▸ SELECTED TEXT:
Champagne-Ardenne TGV station (French: Gare de Champagne-Ardenne TGV) is a railway station located in Bezannes, France that opened in 2007 along with the first phase of the LGV Est, a high-speed rail line running from Paris to Strasbourg. It is situated about five kilometres south of Reims; the station is a stop for TGV, Ouigo and TER Grand Est services.

Travel times
27 TGV trains serve the station daily in each direction, for a total of 54 trains per day.

It is directly connected to the stations of: Gare de l'Est, Aéroport Charles de Gaulle 2 – TGV, Marne-la-Vallée – Chessy and Massy TGV in Île-de-France. TGV services connect it directly in Lille-Europe, Rennes (one train), Nantes, Bordeaux-Saint-Jean and Strasbourg-Ville. However, Champagne-Ardenne TGV is not served by the TGV Sud-Est, and there is no direct connection to Lyon and Avignon.

▸ WRITTEN INSTRUCTION 1: According to the text about Champagne-Ardenne TGV station, in what year did the station open?
▸ WRITTEN INSTRUCTION 2: Extend the text about Champagne-Ardenne TGV station, beginning after its final sentence.
The records that come next have nothing to do with the station text.

▸ LISTED ENTRIES:
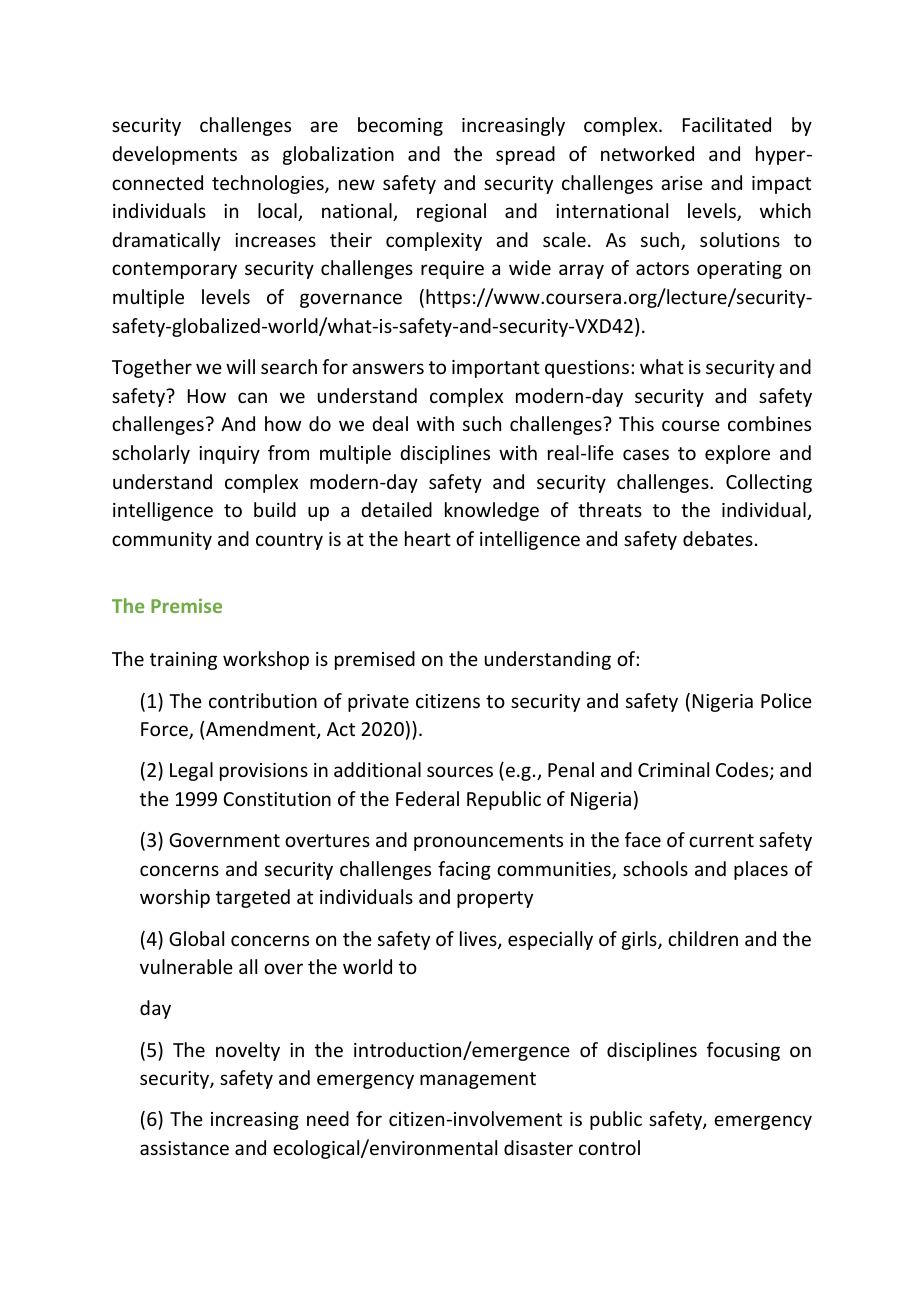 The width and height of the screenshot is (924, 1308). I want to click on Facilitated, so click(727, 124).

--

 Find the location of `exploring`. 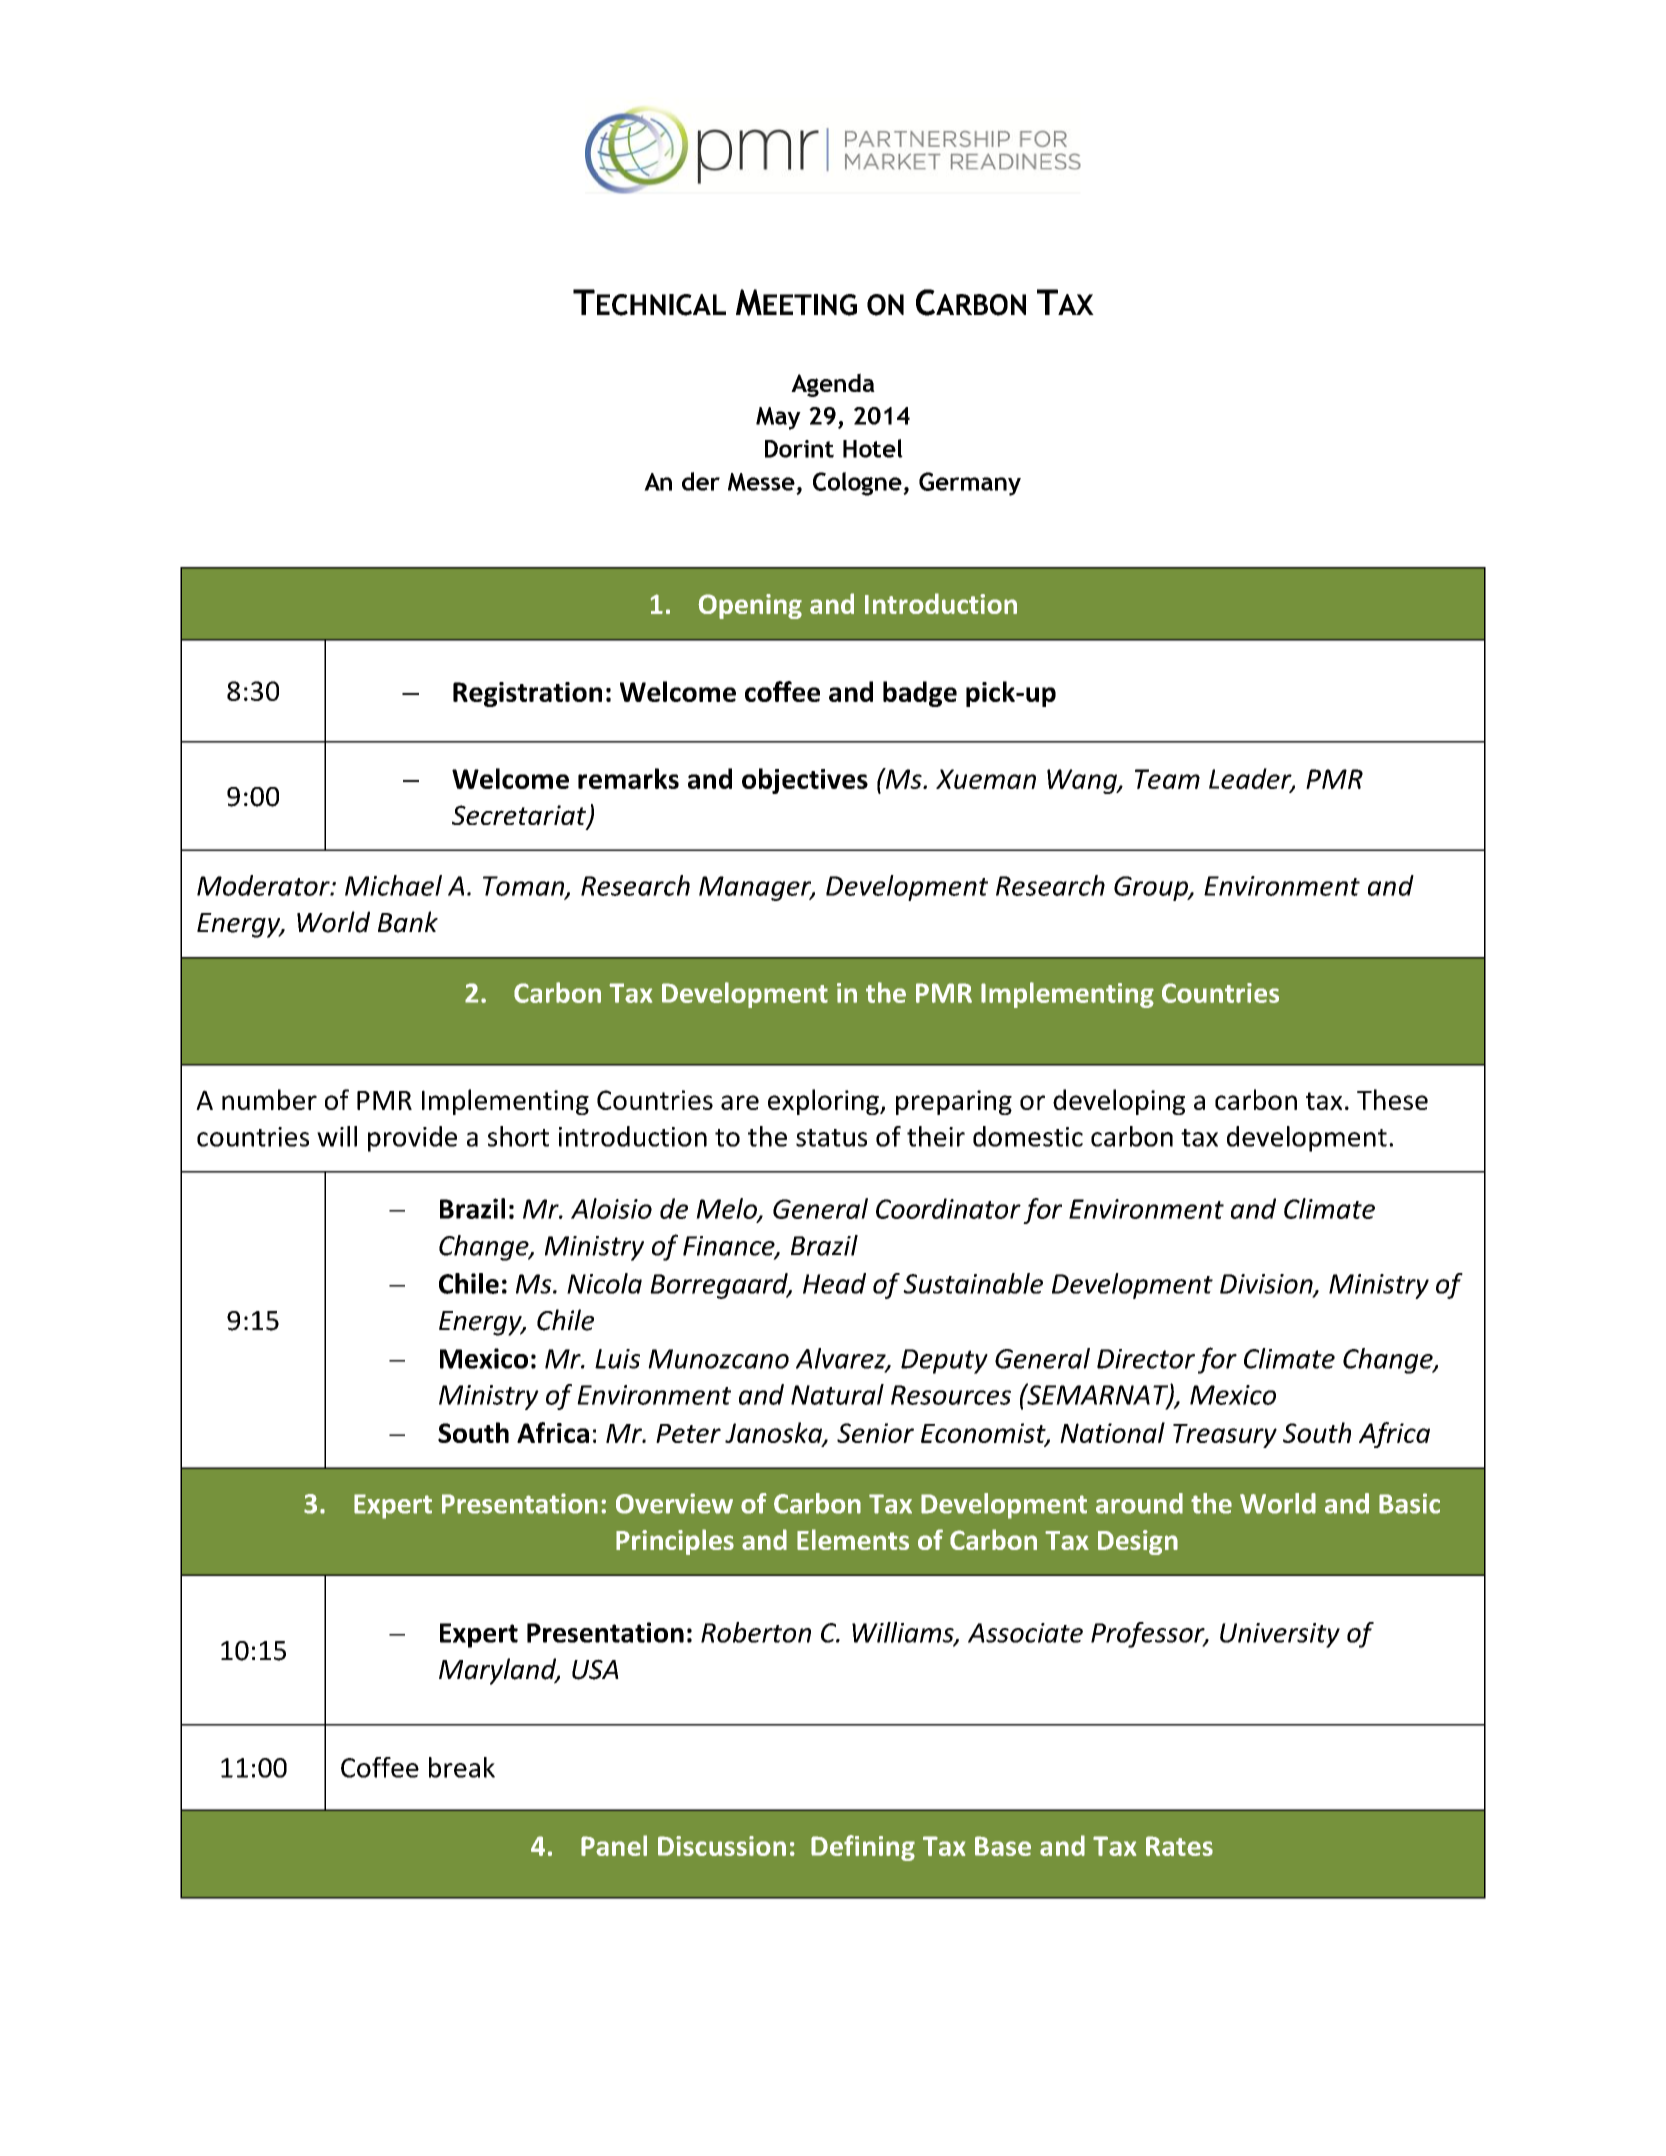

▸ EXERCISE OUTPUT 1: It opened in 2007.

▸ EXERCISE OUTPUT 2:
Marne-la-Vallée – 30 minutes
Paris – 40 minutes
Massy TGV – 1 hour
Lille – 1 hour 25 minutes
Nantes and Rennes – 3 hours 15 minutes
Bordeaux – 4 hours 25 minutes

There are also TGV trains to Gare de Reims, the older station in downtown Reims. The station is also served by the Reims tramway, which provides a connection to the city of Reims.

See also 

 List of SNCF stations in Grand Est

References

External links
 

Railway stations in Marne (department)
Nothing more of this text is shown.